Problem details: Pictures must not appear in the copy. Set down exactly the line with "Task: Click the printer icon in title bar" and each line after it through the end of the data below.

**** Information given

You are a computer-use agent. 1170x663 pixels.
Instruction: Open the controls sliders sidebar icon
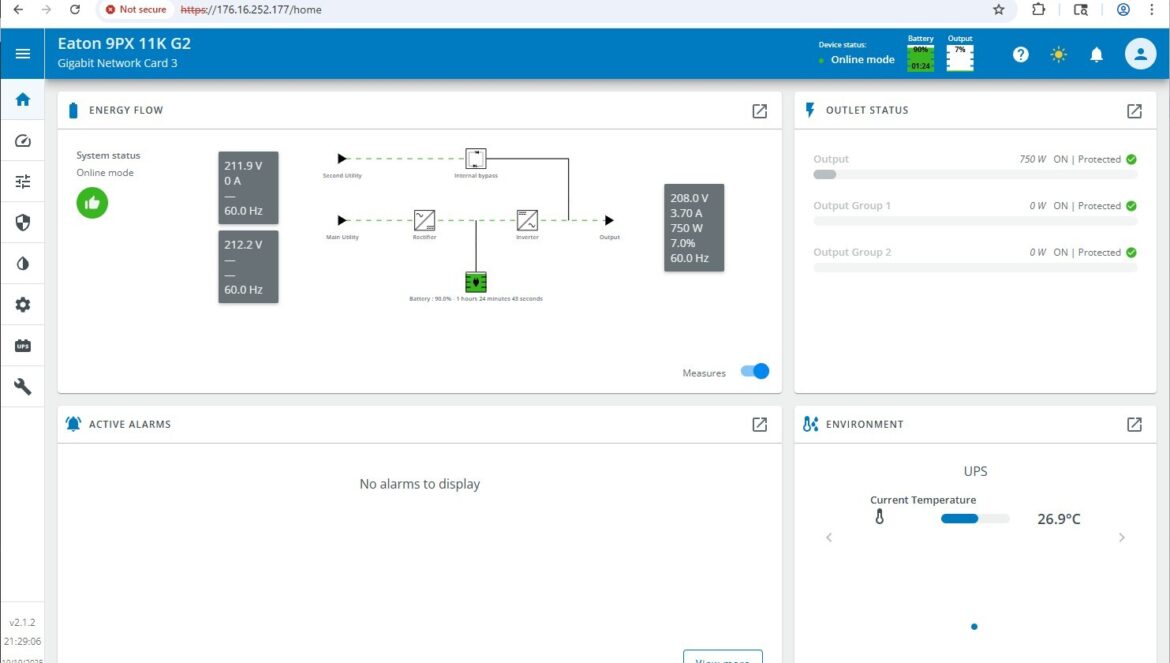pyautogui.click(x=22, y=182)
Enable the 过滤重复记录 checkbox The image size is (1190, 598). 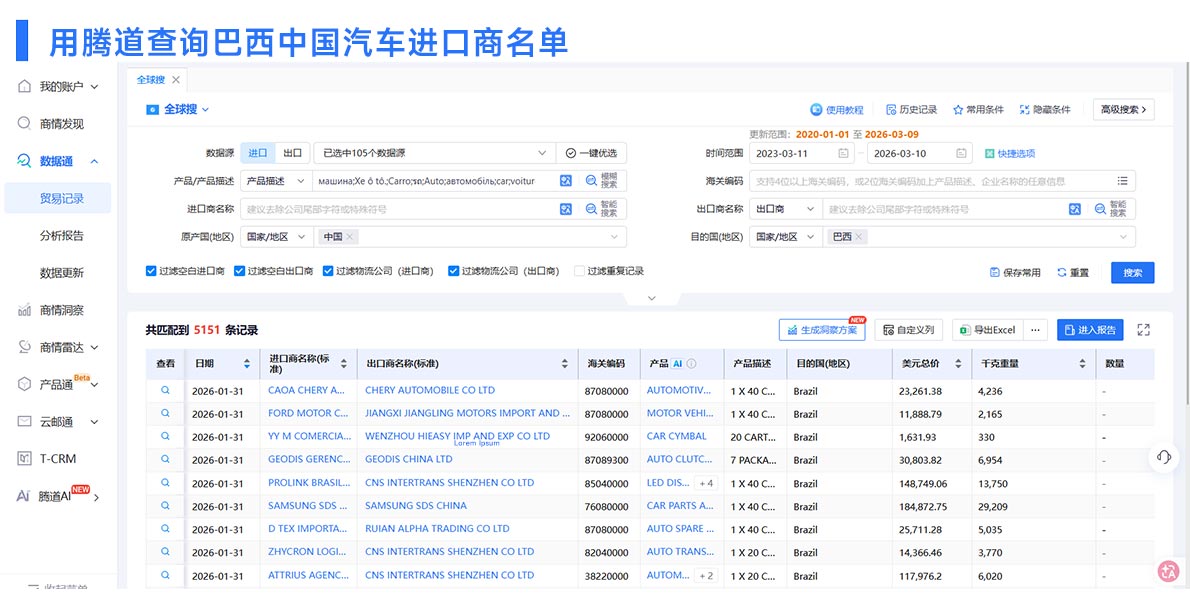click(x=578, y=270)

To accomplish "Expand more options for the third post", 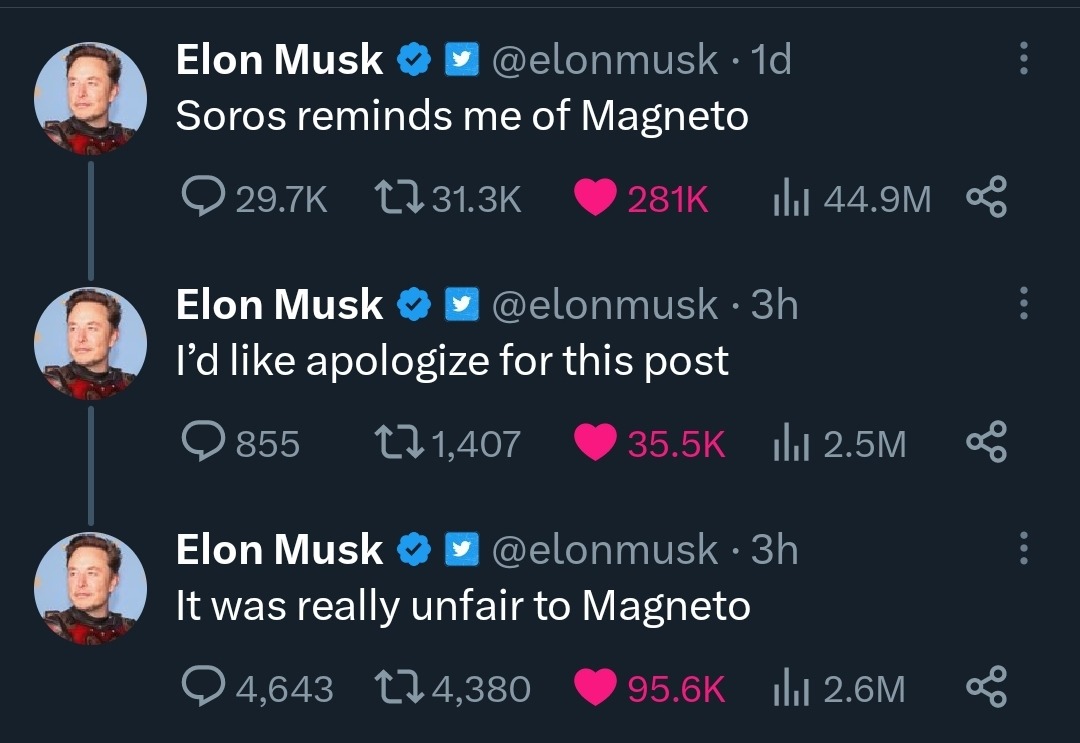I will click(x=1023, y=548).
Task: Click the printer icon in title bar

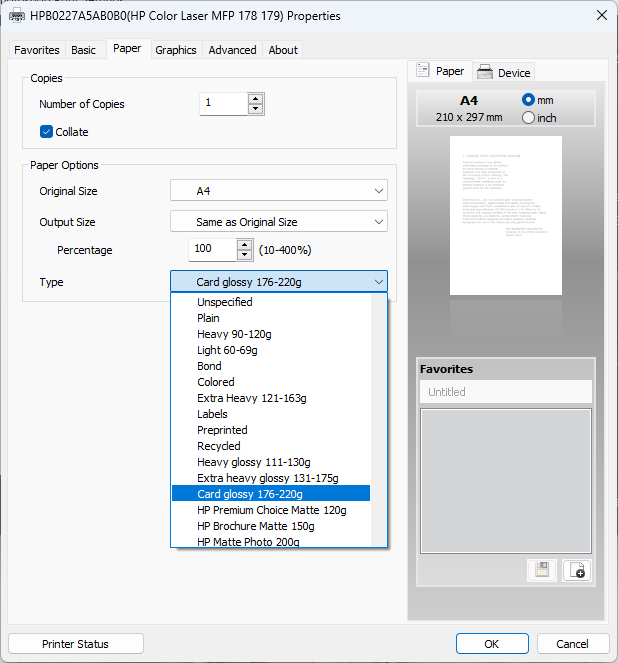Action: click(x=17, y=15)
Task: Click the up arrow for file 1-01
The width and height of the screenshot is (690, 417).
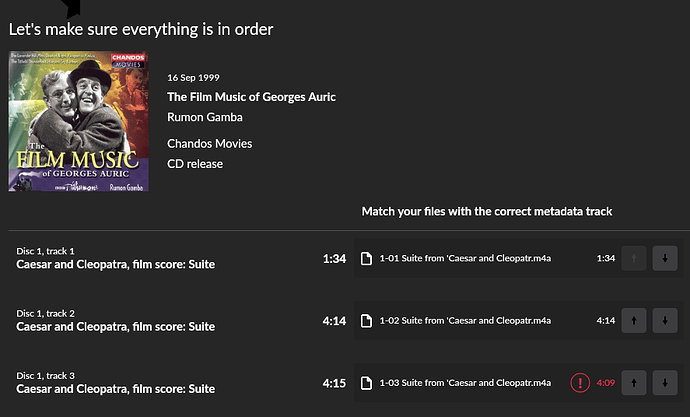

********

Your solution:
Task: Click the printer icon in title bar

Action: click(x=17, y=15)
Task: Click the up arrow for file 1-01
The width and height of the screenshot is (690, 417).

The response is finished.